Mumsnet has not checked the qualifications of anyone posting here. If you need help urgently or expert advice, please see our domestic violence webguide and/or relationships webguide. Many Mumsnetters experiencing domestic abuse have found this thread helpful: Listen up, everybody

DH and sex expectancy

101 replies

XMissPlacedX · 25/02/2023 17:34

DH is a kind man, shares the housework and childcare 50/50 and we have a good marriage. There is just one issue that's causing quite a bit of an atmosphere.

He would have sex everyday if I would , but expects it about 3/4 times a week. If he doesn't get it he goes a little bit quiet as though he is sulking but says he isn't. The reason he says he goes quiet is because he doesn't feel close to me if we don't have it. He says he needs to cum once a day or he feels stressed ( so has a wank).

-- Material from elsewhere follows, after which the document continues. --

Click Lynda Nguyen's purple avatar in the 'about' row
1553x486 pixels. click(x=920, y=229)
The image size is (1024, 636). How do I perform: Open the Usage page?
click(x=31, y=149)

He has constantly got me on a promise, for instance on a Monday he will say " fancy a cuddle tonight' ( meaning sex), if I say no he says " ok what about tomorrow then ?", leaving me to feel pressured to 'give in' the next day. If I keep saying no he goes quieter and quieter until I finally give in.

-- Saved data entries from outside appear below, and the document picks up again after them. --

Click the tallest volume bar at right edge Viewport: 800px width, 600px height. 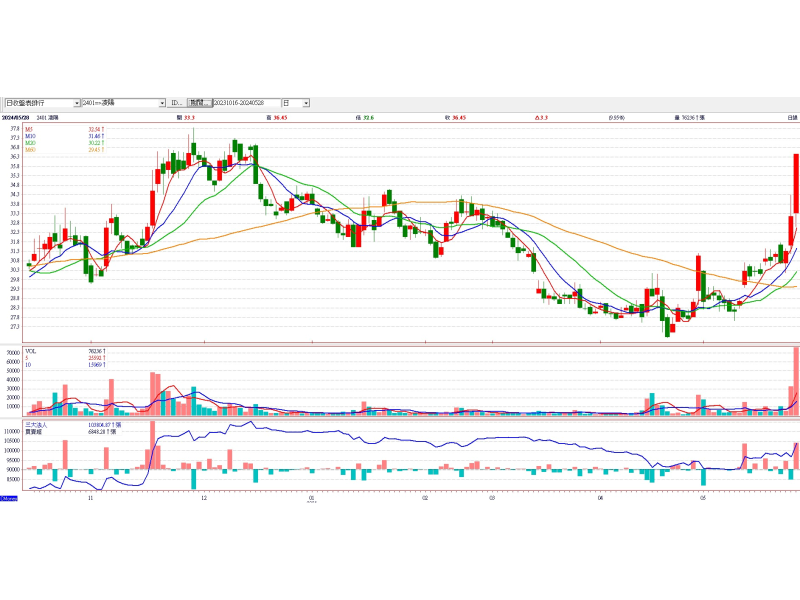coord(796,380)
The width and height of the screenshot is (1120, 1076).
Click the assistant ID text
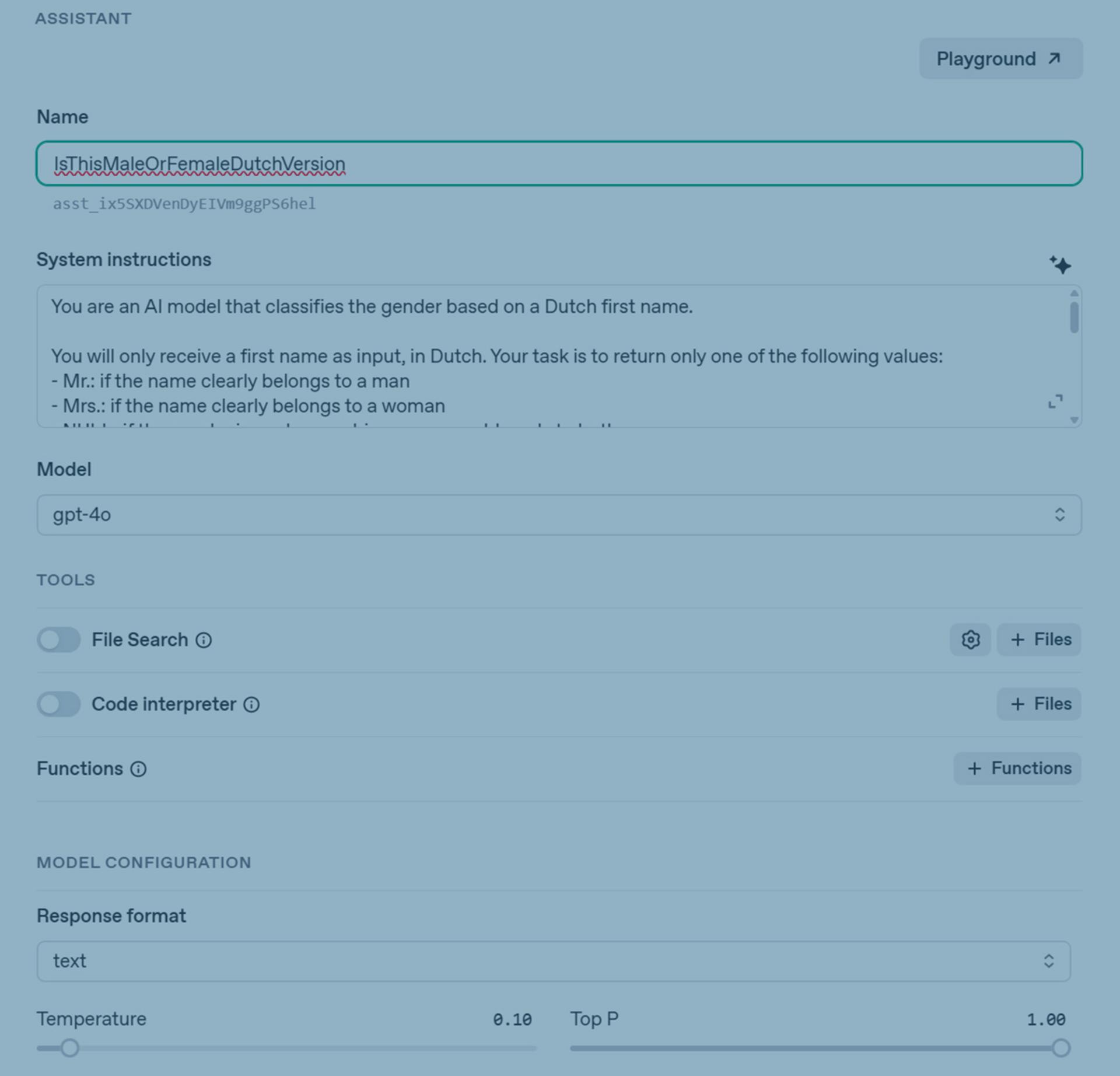click(x=184, y=204)
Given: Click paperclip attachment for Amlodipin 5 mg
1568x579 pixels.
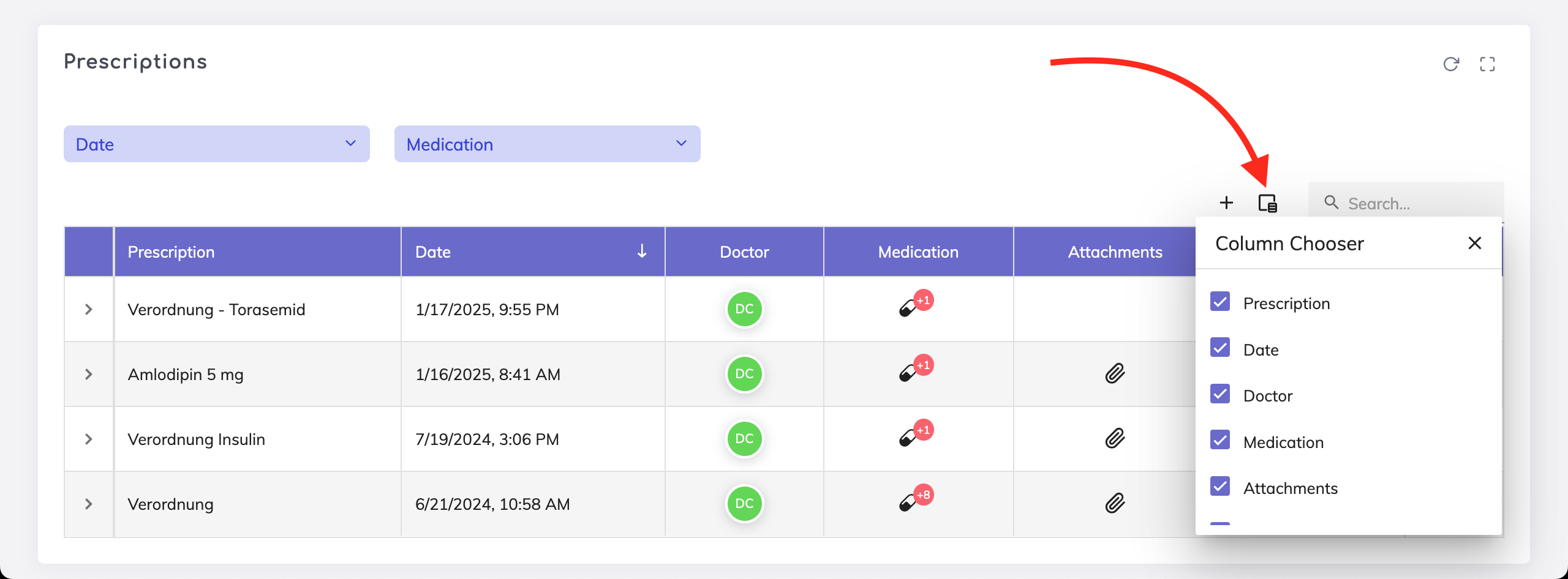Looking at the screenshot, I should (x=1115, y=373).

He also has to work it around his drinking. He drinks quite a bit of wine which means he can't always keep an erection , so the conversation goes " if I don't drink tonight , can we have a cuddle "? If I say yes and don't fancy it later on he will sulk because he 'put off' having a drink.

It's like a vicious cycle and no I've got to the point where I just never want it as i always feel pressured or it feels planned.

I got home today about 4pm from a night away and the first thing he said was " fancy a cuddle "?, I said no as ive just got back and am tired , his response was ' but I want a glass of wine '... I feel like I have to accommodate his drinking by having sex around it.

Well done if you've managed to read this , I didn't want to drop feed and know it's long. Can anyone help or share any knowledge on how I can discuss my concerns with him and get this to stop , it's putting me off so much.
Thanks

OP posts:
Laurdo · 20/11/2023 12:47

XMissPlacedX · 26/02/2023 17:12

My needs - I would be happy with once or twice a week. But right now I don't want it at all because all I feel is pressure.

As pp said above, I'm too scared to kiss or cuddle him incase it leads to him asking me for sex, which in turn leads to him sulking when I say no. This has created a vicious cycle of him thinking I don't want / fancy him anymore.

His problem has been made out to be my problem ( in his eyes) and my view has been scewed because I can't work out if I'm in the wrong or him, although everyone on here has helped shed some light on the situation.

I don't think it's normal to have to cum everyday to cope with the pressure of everyone life, let alone drink so much that it causes erectile disfunction.

When we haven't had sex for a while he makes out there's something wrong with our relationship and wants to talk about it as though it's something I need to sort out.

This is awful. DH and I kiss and cuddle a lot and never with the expectation that it will lead to more. I'd hate it if every bit of affection was viewed essentially as foreplay.